Şöyle diyor Yu Hua: “Bugünün Çin’i tamamen farklı, yoğun rekabet ortamı ve korkunç baskı yüzünden birçok Çinlinin hayatı sanki savaşta yaşam mücadelesi veriyormuş gibi. Orman kanunlarının geçerli olduğu böyle bir toplum yapısında, zorbalık ve üçkağıtçılık haliyle çok yaygınlaşıyor, nizama göre hareket eden insanlar eleniyor, ahlaki değerleri olmayanlar kazanıyor. Değerlerin değişmesi ve sermayenin yeniden dağıtılması toplumsal eşitsizliğe neden olmuş ve eşitsizlik de çatışmalara neden olmuştur. Bugün Çin’de gerçekten sınıf mücadelesi baş göstermiş durumda”. Ne kadar tanıdık değil mi? Paraya tapanların, kendi saltanatlarını sürdürmek ve daha fazla zengin olmak için dünyanın bir tarafında kullandığı retorik “sosyalizm” olurken, öbür tarafında ise “ümmet, din, ezan” karşımıza çıkıyor. Bütün bu tantananın sonunda ise elden giden bu anlatıların bize sunduğu değerler, iddialar ve vaatler oluyor. Bizim dinbazlarımızın İslamcı söylem setine benzer bir şekilde, Çin’de de Çin milliyetçiliği ve Çin usulü sosyalizm masalları, halkın korkunç bir sömürüye rıza göstermesi için kullanılıyor.
Çin medyası
Yu Hua, son dönemde ülkemizde de sıkça konuşulan Çin medya sistemine dair de deneyimlerini anlatıyor. Örneğin, medya üzerindeki kontrolün çok daha sıkı olduğu 80’lerin sonunda, Tiananmen Meydanı olaylarının hemen ardından, medyanın başarılı algı operasyonundan şöyle bahsediyor: “Tutuklamalar devam etmesine rağmen, televizyon yayınları aşina olduğum resme geri dönmüştü: anavatandan müreffeh sahneler. Spikerin sesi, daha bir gün önce tutuklanan öğrencileri çeşit çeşit suçlardan ötürü hiddetle kınarken, sadece bir gün içinde vatana neşeli övgüler şakıyan bir tona dönüşmüştü. O günden sonra, Tiananmen Meydanı Olayları aynı Zhao Ziyang gibi Çin medyasından silindi. Sonrasında bunun hakkında birkaç kelime bile duymadım, sanki hiç yaşanmamış gibi, her şey tamamen yok edilmişti”.

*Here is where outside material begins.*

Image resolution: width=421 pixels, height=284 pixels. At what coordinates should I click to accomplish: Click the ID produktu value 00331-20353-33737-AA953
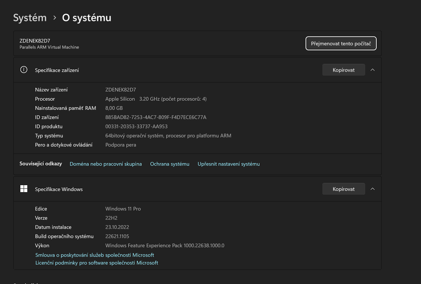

Günümüzde medya üzerindeki siyasi kontrol hâlâ güçlü olsa da, bir şeylerin değiştiği de aşikâr. Yu Hua, eskiden gazetecilerin sorularına büyük bir açık sözlülük ile cevap verdiğini, çünkü medya komiseri gibi çalışan editörlerin bütün sakıncalı bölümleri makaslayacağını bildiğini söylerken, şimdilerde ise söylediği her şeyi yazmanın ötesinde, söylemediklerini de yazdıklarından oto-sansür mekanizmasına ihtiyaç duyduğunu belirtiyor. Hatta bir defasında hiçbir şekilde iletişim kurmadığı, söyleşi vermediği bir gazetede “kendisiyle yapılan” bir röportajı okuma fırsatını da yakalıyor. Kitaptaki sözcüklerden birisi bu nedenle “taklit”.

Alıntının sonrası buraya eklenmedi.